There are two types of language models, fastText and BERT, which will transform your text slightly differently.

  • fastText language models support English, Swedish, and Finnish input. They are compatible with the text embedding blocks that use the same language model.
    The vocabulary size of these language models is 50000.

  • The BERT uncased language model supports English, and is compatible with the BERT English uncased snippet.
    The vocabulary size of this language models is 30522.

Select the language model that matches the pre-trained blocks you intend to use in your model.
If you want to train your entire model from scratch, select a preset with the same language as your text so that tokens exist in the preset’s vocabulary.

Encoding with fastText language models

Tokenization uses the tokenizer from Europarl tools, which mostly splits around words.

These steps are performed during encoding:

  1. Split the text at every whitespace (space, tabulation, new line, etc.), at punctuation signs, and at symbols.

    ABBA symbols
  2. Regroup tokens based on a list of exceptions (abbreviations, numbers, etc.), which are language dependent.

    ABBA abbreviation
  3. Enforce the Sequence length parameter.
    Padding tokens (PAD) are added if the sequence is too short.
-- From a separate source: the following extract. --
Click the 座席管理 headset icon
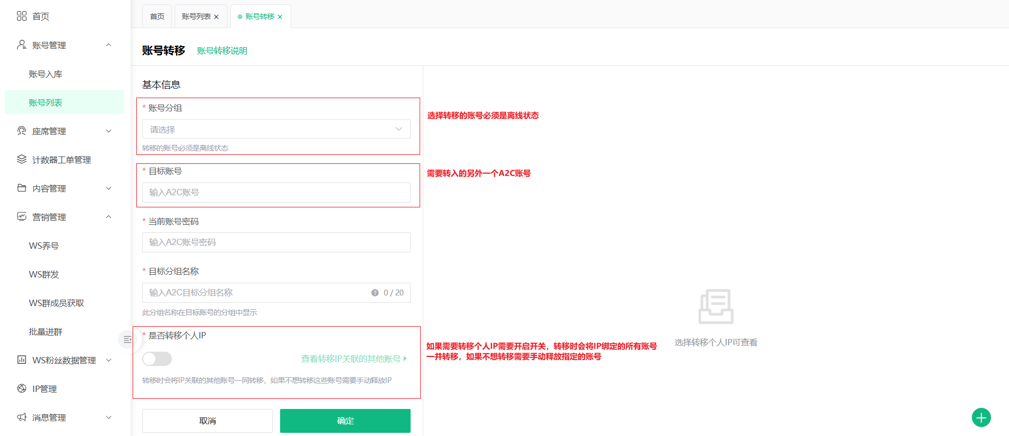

Tokens are removed starting from the end if the sequence is too long.

    ABBA padding
  4. Replace unknown tokens with Out Of Vocabulary tokens (OOV).

    ABBA OOV
  5. Convert tokens into numerical values according to the particular language model.

Dictionary lookup for fastText

There are two particularities that we use when encoding text with a fastText language model:

  • Whereas fastText provides a way to generate embeddings for unknown tokens (based on the n-grams of a word), we provide only a simple lookup of known tokens. Unknown tokens are thus converted into Out Of Vocabulary (OOV) tokens.
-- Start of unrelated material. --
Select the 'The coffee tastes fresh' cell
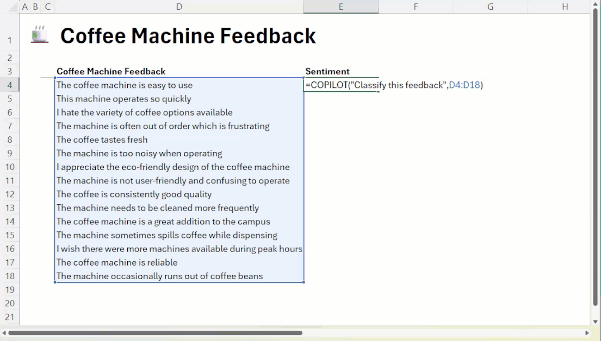This screenshot has width=601, height=341. tap(102, 140)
  • Whereas fastText provides about 2 million known tokens, we only support the 50000 most common tokens.

Encoding with the BERT uncased language model

The BERT network was pre-trained using tokens created by WordPiece, which may split words in smaller parts.
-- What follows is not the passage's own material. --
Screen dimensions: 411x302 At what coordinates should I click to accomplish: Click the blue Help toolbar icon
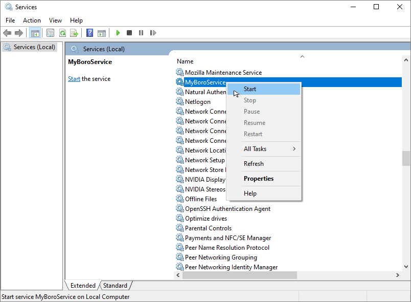[x=89, y=33]
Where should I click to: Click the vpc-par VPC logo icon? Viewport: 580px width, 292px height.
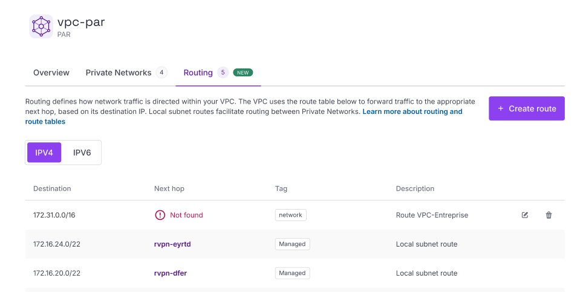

These steps are performed during encoding:

  1. Split the text at every whitespace (space, tabulation, new line, etc.), at punctuation signs, and at symbols.

    ABBA symbols
  2. Accents are removed and the text is lower-cased.

    ABBA normalization
  3. Replace unknown tokens with Out Of Vocabulary tokens (OOV).
    If a token is unknown, it may be split if that creates a match. This tends to spell out unknown tokens more than using OOV tokens.

    ABBA OOV BERT
  4. Two special tokens, CLS and SEP, are added around the sequence. These tokens are required by the BERT Encoder block.

    ABBA CLSSEP
  5. Enforce the Sequence length parameter. Because the two special tokens are always present, a value of 6 means that only 4 text tokens are kept.
    Padding tokens (PAD) are added if the sequence is too short. Tokens are removed starting from the end if the sequence is too long.

    ABBA cutting BERT
  6. Convert tokens into numerical values defined by the English BERT uncased language model.

Text settings

Sequence length: The total number of tokens in the final sequence.
Shorter values may cause the end of your text to be cut. Choose a length that matches your longest text to avoid cuting out data and to avoid unnecessary calculations.

Encoding with the BERT uncased language model adds 2 special tokens to your text, so use a minimum length of 3 in order to encode at least 1 token from your text.
The maximum sequence length accepted by a BERT Encoder block is 512.

Language model: The particular way to encode your text.
It determines how the text is tokenized, which tokens are known, and which value is assigned to them.